(Saved entries)
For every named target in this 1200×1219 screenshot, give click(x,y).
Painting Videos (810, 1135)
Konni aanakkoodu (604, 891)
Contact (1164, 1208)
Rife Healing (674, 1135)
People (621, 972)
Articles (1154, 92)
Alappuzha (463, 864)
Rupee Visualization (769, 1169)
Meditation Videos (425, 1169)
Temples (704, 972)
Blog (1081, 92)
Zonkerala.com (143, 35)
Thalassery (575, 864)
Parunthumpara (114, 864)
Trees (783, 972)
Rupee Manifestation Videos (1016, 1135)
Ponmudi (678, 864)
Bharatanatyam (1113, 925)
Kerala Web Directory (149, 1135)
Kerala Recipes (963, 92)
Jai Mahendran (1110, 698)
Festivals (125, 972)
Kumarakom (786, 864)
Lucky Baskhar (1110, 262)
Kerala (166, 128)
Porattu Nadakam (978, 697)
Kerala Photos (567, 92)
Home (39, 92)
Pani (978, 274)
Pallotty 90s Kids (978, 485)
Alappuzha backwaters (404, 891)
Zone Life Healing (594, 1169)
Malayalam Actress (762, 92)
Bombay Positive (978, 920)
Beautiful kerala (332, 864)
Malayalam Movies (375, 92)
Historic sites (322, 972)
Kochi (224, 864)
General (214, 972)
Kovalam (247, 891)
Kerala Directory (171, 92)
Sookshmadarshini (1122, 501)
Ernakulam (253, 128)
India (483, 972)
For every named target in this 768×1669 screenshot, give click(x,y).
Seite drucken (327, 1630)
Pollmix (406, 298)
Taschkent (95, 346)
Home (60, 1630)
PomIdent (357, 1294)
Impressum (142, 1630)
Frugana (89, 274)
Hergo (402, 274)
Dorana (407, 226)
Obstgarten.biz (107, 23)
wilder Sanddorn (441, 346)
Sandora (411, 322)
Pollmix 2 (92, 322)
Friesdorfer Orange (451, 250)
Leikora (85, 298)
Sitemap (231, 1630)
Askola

> **Your task**: Arrange each line of the saved entries above as a JSON list of strings, one string per line, and leave out any blank lines.

> **Right answer**:
[
  "For every named target in this 1200×1219 screenshot, give click(x,y).",
  "Painting Videos (810, 1135)",
  "Konni aanakkoodu (604, 891)",
  "Contact (1164, 1208)",
  "Rife Healing (674, 1135)",
  "People (621, 972)",
  "Articles (1154, 92)",
  "Alappuzha (463, 864)",
  "Rupee Visualization (769, 1169)",
  "Meditation Videos (425, 1169)",
  "Temples (704, 972)",
  "Blog (1081, 92)",
  "Zonkerala.com (143, 35)",
  "Thalassery (575, 864)",
  "Parunthumpara (114, 864)",
  "Trees (783, 972)",
  "Rupee Manifestation Videos (1016, 1135)",
  "Ponmudi (678, 864)",
  "Bharatanatyam (1113, 925)",
  "Kerala Web Directory (149, 1135)",
  "Kerala Recipes (963, 92)",
  "Jai Mahendran (1110, 698)",
  "Festivals (125, 972)",
  "Kumarakom (786, 864)",
  "Lucky Baskhar (1110, 262)",
  "Kerala (166, 128)",
  "Porattu Nadakam (978, 697)",
  "Kerala Photos (567, 92)",
  "Home (39, 92)",
  "Pani (978, 274)",
  "Pallotty 90s Kids (978, 485)",
  "Alappuzha backwaters (404, 891)",
  "Zone Life Healing (594, 1169)",
  "Malayalam Actress (762, 92)",
  "Bombay Positive (978, 920)",
  "Beautiful kerala (332, 864)",
  "Malayalam Movies (375, 92)",
  "Historic sites (322, 972)",
  "Kochi (224, 864)",
  "General (214, 972)",
  "Kovalam (247, 891)",
  "Kerala Directory (171, 92)",
  "Sookshmadarshini (1122, 501)",
  "Ernakulam (253, 128)",
  "India (483, 972)",
  "For every named target in this 768×1669 screenshot, give click(x,y).",
  "Seite drucken (327, 1630)",
  "Pollmix (406, 298)",
  "Taschkent (95, 346)",
  "Home (60, 1630)",
  "PomIdent (357, 1294)",
  "Impressum (142, 1630)",
  "Frugana (89, 274)",
  "Hergo (402, 274)",
  "Dorana (407, 226)",
  "Obstgarten.biz (107, 23)",
  "wilder Sanddorn (441, 346)",
  "Sandora (411, 322)",
  "Pollmix 2 (92, 322)",
  "Friesdorfer Orange (451, 250)",
  "Leikora (85, 298)",
  "Sitemap (231, 1630)",
  "Askola"
]